Se a compra de um carro no Brasil inclui preocupação com segurança, a única informação disponível vem da entidade uruguaia Latin NCAP, que avalia veículos comercializados na América Latina.
Mas os resultados podem ser distorcidos:
1- A legislação de outros países não é compatível com a brasileira. Não exige, por exemplo, como a nossa, bolsas infláveis frontais. Então, crash test de um mesmo carro vendido aqui e em outro país, porém sem as bolsas, terá nenhuma ou apenas uma estrela (das cinco possíveis). Claro que, testado aqui, teria melhor avaliação.

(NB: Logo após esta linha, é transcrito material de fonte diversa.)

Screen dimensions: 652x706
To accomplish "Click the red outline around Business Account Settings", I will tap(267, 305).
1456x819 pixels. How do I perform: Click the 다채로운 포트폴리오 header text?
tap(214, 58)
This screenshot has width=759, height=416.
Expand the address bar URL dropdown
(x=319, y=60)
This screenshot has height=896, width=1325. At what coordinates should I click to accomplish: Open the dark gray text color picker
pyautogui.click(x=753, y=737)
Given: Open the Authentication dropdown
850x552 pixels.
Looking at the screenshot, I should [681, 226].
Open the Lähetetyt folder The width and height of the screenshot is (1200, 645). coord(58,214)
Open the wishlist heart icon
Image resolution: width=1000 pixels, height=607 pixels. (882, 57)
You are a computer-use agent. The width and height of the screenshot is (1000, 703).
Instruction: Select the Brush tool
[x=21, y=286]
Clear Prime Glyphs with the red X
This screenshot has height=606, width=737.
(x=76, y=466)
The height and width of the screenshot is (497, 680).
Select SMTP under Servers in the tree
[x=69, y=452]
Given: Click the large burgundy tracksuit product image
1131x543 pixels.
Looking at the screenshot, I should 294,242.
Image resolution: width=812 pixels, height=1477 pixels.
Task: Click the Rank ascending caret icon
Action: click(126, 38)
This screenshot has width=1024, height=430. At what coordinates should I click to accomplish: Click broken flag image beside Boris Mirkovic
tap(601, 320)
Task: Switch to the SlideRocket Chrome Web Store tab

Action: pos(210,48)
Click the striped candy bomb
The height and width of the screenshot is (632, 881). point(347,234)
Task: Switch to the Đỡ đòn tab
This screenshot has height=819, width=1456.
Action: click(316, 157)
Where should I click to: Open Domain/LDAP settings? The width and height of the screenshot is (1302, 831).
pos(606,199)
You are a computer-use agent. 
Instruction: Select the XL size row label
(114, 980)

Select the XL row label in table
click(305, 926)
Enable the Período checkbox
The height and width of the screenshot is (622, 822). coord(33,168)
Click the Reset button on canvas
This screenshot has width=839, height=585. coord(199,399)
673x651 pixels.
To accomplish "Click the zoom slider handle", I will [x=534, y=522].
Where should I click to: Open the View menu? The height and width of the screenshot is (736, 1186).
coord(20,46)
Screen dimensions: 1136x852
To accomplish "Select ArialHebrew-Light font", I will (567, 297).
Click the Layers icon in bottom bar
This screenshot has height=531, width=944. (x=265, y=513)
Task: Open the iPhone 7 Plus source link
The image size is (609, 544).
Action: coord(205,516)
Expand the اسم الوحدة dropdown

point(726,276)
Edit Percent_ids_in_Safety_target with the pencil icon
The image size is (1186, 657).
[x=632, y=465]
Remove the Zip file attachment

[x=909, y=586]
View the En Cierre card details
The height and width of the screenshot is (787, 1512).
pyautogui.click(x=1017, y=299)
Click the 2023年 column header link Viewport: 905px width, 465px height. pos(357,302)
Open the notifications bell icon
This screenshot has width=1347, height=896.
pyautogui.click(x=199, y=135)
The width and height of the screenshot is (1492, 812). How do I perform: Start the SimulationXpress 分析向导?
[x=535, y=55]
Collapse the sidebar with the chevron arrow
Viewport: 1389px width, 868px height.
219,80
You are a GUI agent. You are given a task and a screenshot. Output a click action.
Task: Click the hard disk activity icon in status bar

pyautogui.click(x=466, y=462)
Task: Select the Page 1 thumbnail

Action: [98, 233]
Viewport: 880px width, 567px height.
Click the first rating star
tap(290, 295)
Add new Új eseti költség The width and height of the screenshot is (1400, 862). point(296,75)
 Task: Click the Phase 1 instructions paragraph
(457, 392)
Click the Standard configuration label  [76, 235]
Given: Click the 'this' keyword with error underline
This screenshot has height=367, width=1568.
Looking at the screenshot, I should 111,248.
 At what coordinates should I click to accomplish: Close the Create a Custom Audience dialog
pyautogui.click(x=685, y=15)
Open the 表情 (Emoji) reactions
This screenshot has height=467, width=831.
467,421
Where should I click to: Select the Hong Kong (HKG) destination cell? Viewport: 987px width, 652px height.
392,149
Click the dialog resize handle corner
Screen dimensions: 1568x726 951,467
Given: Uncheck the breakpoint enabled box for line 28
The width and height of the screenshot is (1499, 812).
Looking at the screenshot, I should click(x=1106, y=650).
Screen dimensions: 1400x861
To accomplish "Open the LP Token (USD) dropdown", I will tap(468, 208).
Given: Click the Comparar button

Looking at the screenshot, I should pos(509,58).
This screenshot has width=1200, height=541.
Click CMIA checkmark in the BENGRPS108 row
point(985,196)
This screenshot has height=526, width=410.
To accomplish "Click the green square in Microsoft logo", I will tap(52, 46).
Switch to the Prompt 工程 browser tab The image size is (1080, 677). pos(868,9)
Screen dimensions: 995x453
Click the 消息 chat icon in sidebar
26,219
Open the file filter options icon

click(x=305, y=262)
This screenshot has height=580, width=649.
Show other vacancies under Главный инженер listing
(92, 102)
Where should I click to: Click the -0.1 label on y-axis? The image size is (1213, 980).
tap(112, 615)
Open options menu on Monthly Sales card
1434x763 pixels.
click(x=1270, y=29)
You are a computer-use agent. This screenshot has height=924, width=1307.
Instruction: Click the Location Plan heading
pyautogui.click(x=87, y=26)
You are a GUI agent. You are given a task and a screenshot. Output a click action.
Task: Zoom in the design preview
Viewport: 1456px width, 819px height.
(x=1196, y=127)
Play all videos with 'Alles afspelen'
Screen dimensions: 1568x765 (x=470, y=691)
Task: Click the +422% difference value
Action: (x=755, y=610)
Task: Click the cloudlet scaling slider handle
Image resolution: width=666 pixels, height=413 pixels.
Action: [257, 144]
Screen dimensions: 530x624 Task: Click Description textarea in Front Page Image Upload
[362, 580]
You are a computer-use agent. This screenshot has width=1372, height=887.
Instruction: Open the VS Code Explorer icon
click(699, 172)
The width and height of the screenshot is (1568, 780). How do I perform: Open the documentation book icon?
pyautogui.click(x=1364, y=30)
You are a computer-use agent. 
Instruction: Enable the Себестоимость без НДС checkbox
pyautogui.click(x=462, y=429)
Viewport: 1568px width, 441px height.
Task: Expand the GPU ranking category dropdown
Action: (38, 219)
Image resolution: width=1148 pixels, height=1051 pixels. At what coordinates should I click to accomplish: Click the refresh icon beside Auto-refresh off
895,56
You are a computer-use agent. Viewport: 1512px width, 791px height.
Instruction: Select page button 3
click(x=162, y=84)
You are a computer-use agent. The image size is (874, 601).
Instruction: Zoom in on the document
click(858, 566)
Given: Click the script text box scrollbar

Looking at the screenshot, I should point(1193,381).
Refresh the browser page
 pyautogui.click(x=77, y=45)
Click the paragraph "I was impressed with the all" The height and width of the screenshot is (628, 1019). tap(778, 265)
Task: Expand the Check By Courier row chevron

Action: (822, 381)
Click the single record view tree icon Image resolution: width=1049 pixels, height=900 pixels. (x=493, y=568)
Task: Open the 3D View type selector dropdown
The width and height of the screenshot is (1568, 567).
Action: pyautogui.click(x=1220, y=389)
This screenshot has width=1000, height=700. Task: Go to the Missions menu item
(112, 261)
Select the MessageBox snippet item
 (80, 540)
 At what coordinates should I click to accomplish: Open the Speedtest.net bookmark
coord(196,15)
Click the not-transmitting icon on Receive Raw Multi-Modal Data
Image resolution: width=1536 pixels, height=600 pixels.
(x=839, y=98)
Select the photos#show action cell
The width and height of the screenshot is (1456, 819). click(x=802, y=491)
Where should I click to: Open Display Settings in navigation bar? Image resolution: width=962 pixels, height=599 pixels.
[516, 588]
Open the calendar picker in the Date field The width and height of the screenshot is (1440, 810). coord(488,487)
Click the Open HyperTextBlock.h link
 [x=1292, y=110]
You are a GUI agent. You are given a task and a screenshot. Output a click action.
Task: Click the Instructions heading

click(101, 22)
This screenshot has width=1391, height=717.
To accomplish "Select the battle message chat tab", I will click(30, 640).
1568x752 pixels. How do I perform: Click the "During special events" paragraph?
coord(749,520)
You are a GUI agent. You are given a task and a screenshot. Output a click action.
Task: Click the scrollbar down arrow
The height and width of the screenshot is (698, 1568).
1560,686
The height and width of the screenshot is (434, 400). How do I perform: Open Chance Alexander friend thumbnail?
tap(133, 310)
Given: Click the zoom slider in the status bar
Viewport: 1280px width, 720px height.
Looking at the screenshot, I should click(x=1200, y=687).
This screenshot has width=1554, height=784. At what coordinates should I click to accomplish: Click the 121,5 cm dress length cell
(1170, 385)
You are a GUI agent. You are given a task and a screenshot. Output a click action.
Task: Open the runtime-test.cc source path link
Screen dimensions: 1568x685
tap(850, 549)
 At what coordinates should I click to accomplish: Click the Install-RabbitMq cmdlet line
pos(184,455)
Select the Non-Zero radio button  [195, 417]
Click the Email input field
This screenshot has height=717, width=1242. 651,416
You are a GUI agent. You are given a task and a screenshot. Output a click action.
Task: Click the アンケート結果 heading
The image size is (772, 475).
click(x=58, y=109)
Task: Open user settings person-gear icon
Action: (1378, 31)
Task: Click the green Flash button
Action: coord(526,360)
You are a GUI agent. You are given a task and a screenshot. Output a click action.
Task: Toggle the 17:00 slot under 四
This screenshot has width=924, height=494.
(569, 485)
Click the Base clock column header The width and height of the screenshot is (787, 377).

2 – Pela mudança de protocolos. Carro testado hoje ganha quatro ou cinco estrelas. Daqui a dois ou três anos o Latin NCAP aperta o protocolo e reduz suas estrelas pela falta de algum equipamento de segurança. Mas seu concorrente, preparado para o novo protocolo, é contemplado com mais estrelas apesar de oferecer o mesmo nível de segurança, outra distorção que confunde o consumidor e prejudica os fabricantes. Os uruguaios “remendam” a lambança com asteriscos explicativos e estrelas de cores distintas para cada protocolo.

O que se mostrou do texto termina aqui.